◆ **Задания**
1. Как в отрывке о коммуникации и любви названо становление самости в коммуникации?
2. Почему, согласно отрывку о коммуникации и любви, ни я, ни другой не составляют устойчивой субстанции бытия, которая предшествовала бы коммуникации?
3. Допишите продолжение отрывка о коммуникации и любви, начав сразу после его последнего предложения.

◆ **Отрывок документа**

+===+

Коммуникация и любовь
- Поскольку, стало быть, самобытие становится собою только в коммуникации, ни я, ни другой не составляют устойчивой субстанции бытия, которая бы предшествовала нашей коммуникации. Скорее, напротив: кажется, что подлинная коммуникация прекращается именно там, где я принимаю себя и другого за подобный устойчивый состав бытия; тогда она действительна только как - в существенном не имеющее последствий для самобытия, - соприкосновение двух, в сущности, солипсистских существ.
Становление самости в коммуникации предстало нам поэтому как творение из ничего. Дело выглядит так, как если бы солидарная борьба, не имеющая распознаваемого истока, становилась возможной в полярности одиночества и объединения, раскрытия и реализации для того, чтобы дать возникнуть из нее самобытию. В самом деле, всякому фиксирующему утверждению налично существующего для себя единичного бытия как замкнутой монады следует противопоставить диалектику становления, в котором отдельные звенья суть лишь то, что они совместно порождают как свое самобытие. Но высказывание об экзистенциальном становлении из ничего имеет силу лишь в отрицательном смысле, в противовес попытке объективного объяснения из некоторого предполагаемого существования, но не как высказывание, в котором бы самобытие могло знать само себя как положительно выраженное в самом своем истоке. Скорее следует задать вопрос: в каком смысле надлежит понимать предшествующее бытию экзистенции, предстающее нам в коммуникации как самобытие.

+===+

(Данные о расположении слов и элементов)
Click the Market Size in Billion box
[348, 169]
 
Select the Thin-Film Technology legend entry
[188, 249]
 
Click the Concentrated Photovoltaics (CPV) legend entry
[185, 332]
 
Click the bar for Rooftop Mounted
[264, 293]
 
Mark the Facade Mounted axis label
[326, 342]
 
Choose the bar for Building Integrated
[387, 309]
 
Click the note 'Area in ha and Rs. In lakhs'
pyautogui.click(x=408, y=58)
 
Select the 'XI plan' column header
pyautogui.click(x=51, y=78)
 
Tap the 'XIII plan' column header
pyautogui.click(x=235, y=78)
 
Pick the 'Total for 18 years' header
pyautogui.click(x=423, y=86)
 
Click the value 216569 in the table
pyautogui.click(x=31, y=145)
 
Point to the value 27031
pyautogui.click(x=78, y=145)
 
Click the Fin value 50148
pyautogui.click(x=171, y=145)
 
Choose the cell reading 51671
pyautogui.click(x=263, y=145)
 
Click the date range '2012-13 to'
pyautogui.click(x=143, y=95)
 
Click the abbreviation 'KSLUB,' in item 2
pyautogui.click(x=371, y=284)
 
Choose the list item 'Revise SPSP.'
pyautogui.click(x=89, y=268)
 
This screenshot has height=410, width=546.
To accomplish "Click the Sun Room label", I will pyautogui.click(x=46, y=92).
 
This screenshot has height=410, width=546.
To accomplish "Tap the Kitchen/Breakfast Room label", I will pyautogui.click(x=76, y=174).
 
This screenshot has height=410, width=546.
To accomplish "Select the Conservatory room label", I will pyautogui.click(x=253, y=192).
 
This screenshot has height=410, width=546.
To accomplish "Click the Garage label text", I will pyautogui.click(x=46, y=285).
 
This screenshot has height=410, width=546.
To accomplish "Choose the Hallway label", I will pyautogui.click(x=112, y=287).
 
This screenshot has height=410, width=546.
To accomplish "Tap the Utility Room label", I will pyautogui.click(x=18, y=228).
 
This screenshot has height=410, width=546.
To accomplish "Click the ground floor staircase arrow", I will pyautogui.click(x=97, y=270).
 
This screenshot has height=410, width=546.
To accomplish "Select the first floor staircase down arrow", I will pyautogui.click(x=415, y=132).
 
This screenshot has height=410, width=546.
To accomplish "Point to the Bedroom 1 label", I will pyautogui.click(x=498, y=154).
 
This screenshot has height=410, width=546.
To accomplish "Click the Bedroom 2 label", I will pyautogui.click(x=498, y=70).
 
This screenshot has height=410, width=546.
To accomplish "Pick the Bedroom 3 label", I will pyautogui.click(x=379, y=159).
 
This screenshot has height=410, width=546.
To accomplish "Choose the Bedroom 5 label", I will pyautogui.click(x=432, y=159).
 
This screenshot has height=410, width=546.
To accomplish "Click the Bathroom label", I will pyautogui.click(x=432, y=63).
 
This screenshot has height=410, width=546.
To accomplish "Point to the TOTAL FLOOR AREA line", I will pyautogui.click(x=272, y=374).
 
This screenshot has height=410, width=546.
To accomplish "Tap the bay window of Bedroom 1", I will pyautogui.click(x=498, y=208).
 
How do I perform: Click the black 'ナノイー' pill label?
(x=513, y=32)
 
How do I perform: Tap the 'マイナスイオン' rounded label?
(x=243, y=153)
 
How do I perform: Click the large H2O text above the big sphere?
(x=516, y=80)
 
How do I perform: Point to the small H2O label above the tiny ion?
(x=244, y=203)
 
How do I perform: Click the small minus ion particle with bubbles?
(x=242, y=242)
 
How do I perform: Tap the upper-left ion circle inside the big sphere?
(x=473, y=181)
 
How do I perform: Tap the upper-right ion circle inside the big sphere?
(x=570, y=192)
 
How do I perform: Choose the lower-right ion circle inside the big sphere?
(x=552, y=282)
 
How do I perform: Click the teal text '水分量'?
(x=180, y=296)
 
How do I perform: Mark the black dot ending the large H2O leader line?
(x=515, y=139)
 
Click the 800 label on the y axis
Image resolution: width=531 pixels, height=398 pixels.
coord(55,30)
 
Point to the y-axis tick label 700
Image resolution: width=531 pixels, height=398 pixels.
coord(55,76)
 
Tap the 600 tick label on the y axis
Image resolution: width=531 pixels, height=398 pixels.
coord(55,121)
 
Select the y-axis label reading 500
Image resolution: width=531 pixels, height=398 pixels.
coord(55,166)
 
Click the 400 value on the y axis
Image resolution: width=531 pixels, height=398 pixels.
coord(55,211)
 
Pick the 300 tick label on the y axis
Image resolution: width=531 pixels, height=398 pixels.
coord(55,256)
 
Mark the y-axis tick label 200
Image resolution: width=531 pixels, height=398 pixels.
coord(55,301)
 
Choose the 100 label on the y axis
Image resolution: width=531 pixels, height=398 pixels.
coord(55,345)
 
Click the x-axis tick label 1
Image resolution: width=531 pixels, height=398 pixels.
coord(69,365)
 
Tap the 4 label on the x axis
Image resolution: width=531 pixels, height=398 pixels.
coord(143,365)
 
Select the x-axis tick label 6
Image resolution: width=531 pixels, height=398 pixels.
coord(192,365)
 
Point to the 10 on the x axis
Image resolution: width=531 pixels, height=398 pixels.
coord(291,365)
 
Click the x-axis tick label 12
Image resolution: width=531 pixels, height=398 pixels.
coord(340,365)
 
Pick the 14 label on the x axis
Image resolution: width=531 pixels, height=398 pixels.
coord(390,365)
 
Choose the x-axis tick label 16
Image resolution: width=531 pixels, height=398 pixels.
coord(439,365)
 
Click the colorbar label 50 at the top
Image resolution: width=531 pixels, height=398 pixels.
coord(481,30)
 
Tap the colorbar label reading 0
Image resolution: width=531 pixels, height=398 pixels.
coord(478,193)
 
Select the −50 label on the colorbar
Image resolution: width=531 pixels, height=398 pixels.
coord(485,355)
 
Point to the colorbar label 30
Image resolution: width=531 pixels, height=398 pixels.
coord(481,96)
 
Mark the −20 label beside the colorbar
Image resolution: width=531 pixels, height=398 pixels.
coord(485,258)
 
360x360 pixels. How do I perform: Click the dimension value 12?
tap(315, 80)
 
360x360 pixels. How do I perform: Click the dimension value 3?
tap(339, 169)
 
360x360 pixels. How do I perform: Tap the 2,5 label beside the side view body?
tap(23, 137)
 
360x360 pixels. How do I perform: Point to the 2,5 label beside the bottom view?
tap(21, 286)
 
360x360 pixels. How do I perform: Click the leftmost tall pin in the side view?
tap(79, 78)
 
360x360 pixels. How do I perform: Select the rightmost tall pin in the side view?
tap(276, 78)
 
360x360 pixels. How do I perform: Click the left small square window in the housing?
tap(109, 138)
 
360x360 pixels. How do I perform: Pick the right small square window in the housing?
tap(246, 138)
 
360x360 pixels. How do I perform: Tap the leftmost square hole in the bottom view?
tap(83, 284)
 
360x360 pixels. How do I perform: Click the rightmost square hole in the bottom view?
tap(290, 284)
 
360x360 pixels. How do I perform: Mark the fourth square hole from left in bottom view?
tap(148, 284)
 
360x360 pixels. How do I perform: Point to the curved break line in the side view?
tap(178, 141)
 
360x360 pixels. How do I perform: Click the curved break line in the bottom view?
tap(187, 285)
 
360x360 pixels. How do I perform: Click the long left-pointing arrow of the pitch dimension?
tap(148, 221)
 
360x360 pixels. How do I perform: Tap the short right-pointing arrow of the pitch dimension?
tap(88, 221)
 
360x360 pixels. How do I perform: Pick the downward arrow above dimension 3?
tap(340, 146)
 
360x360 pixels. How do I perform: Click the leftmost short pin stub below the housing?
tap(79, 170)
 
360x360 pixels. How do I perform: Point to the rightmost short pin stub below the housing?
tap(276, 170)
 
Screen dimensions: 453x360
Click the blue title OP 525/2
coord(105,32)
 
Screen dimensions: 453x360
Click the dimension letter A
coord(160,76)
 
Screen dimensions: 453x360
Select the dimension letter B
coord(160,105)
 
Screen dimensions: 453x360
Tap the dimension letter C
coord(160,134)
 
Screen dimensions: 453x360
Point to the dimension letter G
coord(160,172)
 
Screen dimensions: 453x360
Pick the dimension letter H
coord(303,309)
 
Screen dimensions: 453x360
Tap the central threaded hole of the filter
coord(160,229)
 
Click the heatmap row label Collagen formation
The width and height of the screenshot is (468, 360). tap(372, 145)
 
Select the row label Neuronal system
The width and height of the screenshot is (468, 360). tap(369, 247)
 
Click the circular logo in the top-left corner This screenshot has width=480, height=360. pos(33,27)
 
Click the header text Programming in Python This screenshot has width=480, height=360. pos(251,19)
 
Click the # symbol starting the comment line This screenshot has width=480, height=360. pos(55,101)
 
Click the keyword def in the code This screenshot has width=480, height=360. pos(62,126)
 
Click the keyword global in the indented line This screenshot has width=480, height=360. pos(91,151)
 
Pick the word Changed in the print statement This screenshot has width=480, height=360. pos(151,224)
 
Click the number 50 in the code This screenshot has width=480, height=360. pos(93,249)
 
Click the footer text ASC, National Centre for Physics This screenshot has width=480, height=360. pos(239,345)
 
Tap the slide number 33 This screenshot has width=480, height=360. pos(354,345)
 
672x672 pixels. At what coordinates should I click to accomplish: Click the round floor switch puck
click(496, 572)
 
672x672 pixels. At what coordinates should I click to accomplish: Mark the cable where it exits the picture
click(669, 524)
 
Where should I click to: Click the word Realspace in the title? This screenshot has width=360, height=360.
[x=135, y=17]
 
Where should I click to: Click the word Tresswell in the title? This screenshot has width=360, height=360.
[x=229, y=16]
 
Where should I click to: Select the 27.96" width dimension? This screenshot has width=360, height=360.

+===+

◆ **Письменные ответы**
1. Оно названо творением из ничего.

2. Самобытие становится собою только в коммуникации. Поэтому ни я, ни другой не существуем как устойчивая субстанция бытия до нее.

3.
Возможность предшествует здесь в форме пожирающей неудовлетворенности, означающей готовность встретить друга, и в удостоверении всякого обманчивого предвосхищения, дающее нам способность найти его. Предшествующая действительность существования - это фактическая встреча во времени как случайность. Но предшествующая субстанция - это безосновная любовь к индивиду. Если для объективного рассмотрения бытийным истоком самобытия является ничто, то для экзистенциального сознания - трансценденция в этой историчной форме приготовляющей неудовлетворенности, создающей возможность действительности случайности, движущей наше самобытие любви.
Любовь - это еще не коммуникация, однако ее источник, просветляющийся благодаря ей. Непостижимое в мире слияние воедино принадлежащих друг другу дает нам ощутить безусловное, становящееся отныне предпосылкой коммуникации и впервые делающее в ней возможной любящую борьбу неумолимой правдивости.
Любовь существует каждый раз как единственная. Плоть ее существования есть действительность этих людей с присущей им темнотой. Дело выглядит так, как если бы в этом явлении бытие истока говорило само с собою.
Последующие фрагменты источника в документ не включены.